• TASK GOAL
Each entry needs to appear again, retyped exactly as it is below.
***** RECORDS SUPPLIED
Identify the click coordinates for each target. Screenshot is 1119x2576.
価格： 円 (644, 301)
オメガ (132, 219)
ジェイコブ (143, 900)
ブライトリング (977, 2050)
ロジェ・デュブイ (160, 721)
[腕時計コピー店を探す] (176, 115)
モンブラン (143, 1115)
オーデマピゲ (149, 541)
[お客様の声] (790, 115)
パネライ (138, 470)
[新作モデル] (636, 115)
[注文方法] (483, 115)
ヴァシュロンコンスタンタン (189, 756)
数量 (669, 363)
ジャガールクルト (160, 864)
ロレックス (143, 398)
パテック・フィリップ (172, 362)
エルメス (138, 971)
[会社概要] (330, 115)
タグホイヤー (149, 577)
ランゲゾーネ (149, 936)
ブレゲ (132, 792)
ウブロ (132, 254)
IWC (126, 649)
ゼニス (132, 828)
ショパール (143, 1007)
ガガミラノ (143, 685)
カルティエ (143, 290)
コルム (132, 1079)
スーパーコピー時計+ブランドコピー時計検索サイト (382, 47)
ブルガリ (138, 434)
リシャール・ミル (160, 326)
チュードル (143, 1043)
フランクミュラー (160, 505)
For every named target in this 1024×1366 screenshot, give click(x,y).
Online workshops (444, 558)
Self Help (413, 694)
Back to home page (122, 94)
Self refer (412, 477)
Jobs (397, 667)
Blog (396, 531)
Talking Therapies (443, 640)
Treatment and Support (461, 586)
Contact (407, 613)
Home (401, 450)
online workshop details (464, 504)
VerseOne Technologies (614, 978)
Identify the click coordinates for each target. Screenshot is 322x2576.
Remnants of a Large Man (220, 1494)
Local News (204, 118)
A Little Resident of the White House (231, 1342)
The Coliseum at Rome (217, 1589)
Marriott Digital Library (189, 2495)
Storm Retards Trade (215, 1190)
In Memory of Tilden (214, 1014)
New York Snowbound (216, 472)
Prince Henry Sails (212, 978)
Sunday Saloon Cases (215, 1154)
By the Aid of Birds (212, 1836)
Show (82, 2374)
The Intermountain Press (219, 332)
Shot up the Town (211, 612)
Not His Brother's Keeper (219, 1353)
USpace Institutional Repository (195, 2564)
**********
• ANSWER TO THE PROBLEM
Identify the click coordinates for each target. Screenshot is 1119x2576.
価格： 円 (644, 301)
オメガ (132, 219)
ジェイコブ (143, 900)
ブライトリング (977, 2050)
ロジェ・デュブイ (160, 721)
[腕時計コピー店を探す] (176, 115)
モンブラン (143, 1115)
オーデマピゲ (149, 541)
[お客様の声] (790, 115)
パネライ (138, 470)
[新作モデル] (636, 115)
[注文方法] (483, 115)
ヴァシュロンコンスタンタン (189, 756)
数量 (669, 363)
ジャガールクルト (160, 864)
ロレックス (143, 398)
パテック・フィリップ (172, 362)
エルメス (138, 971)
[会社概要] (330, 115)
タグホイヤー (149, 577)
ランゲゾーネ (149, 936)
ブレゲ (132, 792)
ウブロ (132, 254)
IWC (126, 649)
ゼニス (132, 828)
ショパール (143, 1007)
ガガミラノ (143, 685)
カルティエ (143, 290)
コルム (132, 1079)
スーパーコピー時計+ブランドコピー時計検索サイト (382, 47)
ブルガリ (138, 434)
リシャール・ミル (160, 326)
チュードル (143, 1043)
フランクミュラー (160, 505)
For every named target in this 1024×1366 screenshot, give click(x,y).
Online workshops (444, 558)
Self Help (413, 694)
Back to home page (122, 94)
Self refer (412, 477)
Jobs (397, 667)
Blog (396, 531)
Talking Therapies (443, 640)
Treatment and Support (461, 586)
Contact (407, 613)
Home (401, 450)
online workshop details (464, 504)
VerseOne Technologies (614, 978)
Identify the click coordinates for each target. Screenshot is 322x2576.
Remnants of a Large Man (220, 1494)
Local News (204, 118)
A Little Resident of the White House (231, 1342)
The Coliseum at Rome (217, 1589)
Marriott Digital Library (189, 2495)
Storm Retards Trade (215, 1190)
In Memory of Tilden (214, 1014)
New York Snowbound (216, 472)
Prince Henry Sails (212, 978)
Sunday Saloon Cases (215, 1154)
By the Aid of Birds (212, 1836)
Show (82, 2374)
The Intermountain Press (219, 332)
Shot up the Town (211, 612)
Not His Brother's Keeper (219, 1353)
USpace Institutional Repository (195, 2564)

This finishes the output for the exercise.